Neben Bäumen tragen auch viele Wildkräuter noch im Winter Samen, die die Vögel nutzen können. Stieglitze lieben dabei besonders die Samenstände der distelartigen Wilden Karde, wo diese Pflanze auf ungenutzten Ruderalflächen oder Brachen wachsen kann. Kleinere Wildkräuter werden von hohem Schnee schnell verdeckt.
Es gibt aber auch Insektenfresser, die selbst im Winter bei uns ausharren: Sowohl der Zaunkönig als auch die beiden Baumläuferarten schaffen das, indem sie mit ihren langen dünnen Schnäbeln überwinternde Insekten aus engen Ritzen, z. B. in der Borke eines Baumes, picken. Auch Buntspechte und ihre Verwandten können ihre Hauptnahrung, holzbewohnende Insekten, im Winter genauso gut aus morschen Stämmen und Ästen klauben wie im Sommer. Die winzigen Wintergoldhähnchen und Schwanzmeise scheinen im Winter in ihrer eigenen ökologischen Nische, auf den äußersten Spitzen von Zweigen, die nur sie dank ihres geringen Gewichts beklettern können, noch genügend kleine Insekten zu finden. Manche dieser Arten erleiden in harten Wintern heftige Bestandseinbrüche, die erst über mehrere Jahre wieder ausgeglichen werden können.

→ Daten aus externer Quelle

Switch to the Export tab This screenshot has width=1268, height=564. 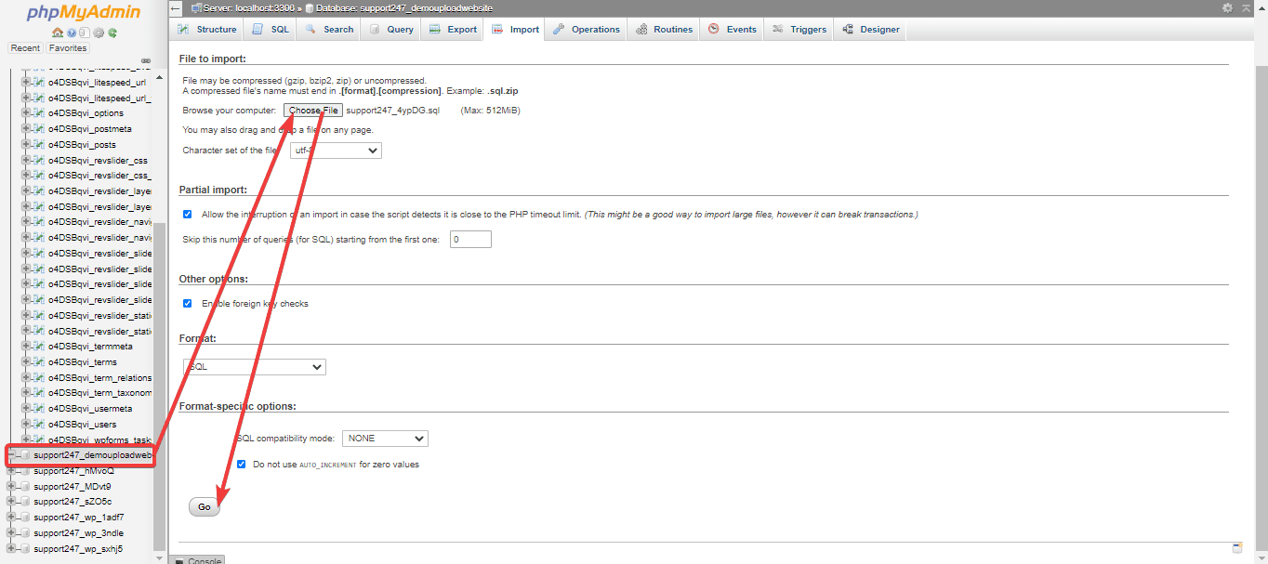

Die als „Weichfutterfresser“ bezeichneten Vögel sind meist Arten, die normalerweise von Insekten und Würmern am Boden leben, oft Drosselvögel wie die Amsel oder das Rotkehlchen. Wann immer möglich suchen sie im Winter nach überwinternden Insekten am Boden und ergänzen ihre Nahrung gerne durch übriggebliebene Beeren und Äpfel. Sie sind meist Teilzieher; viele von ihnen ziehen im Winter in den Süden, auch wenn einige Artgenossen bei uns bleiben. Zu ihnen gesellt sich in manchen Jahren der Seidenschwanz aus dem hohen Norden. Er hält sich bei uns meist an Mistelbeeren oder Vogelbeeren als Winternahrung.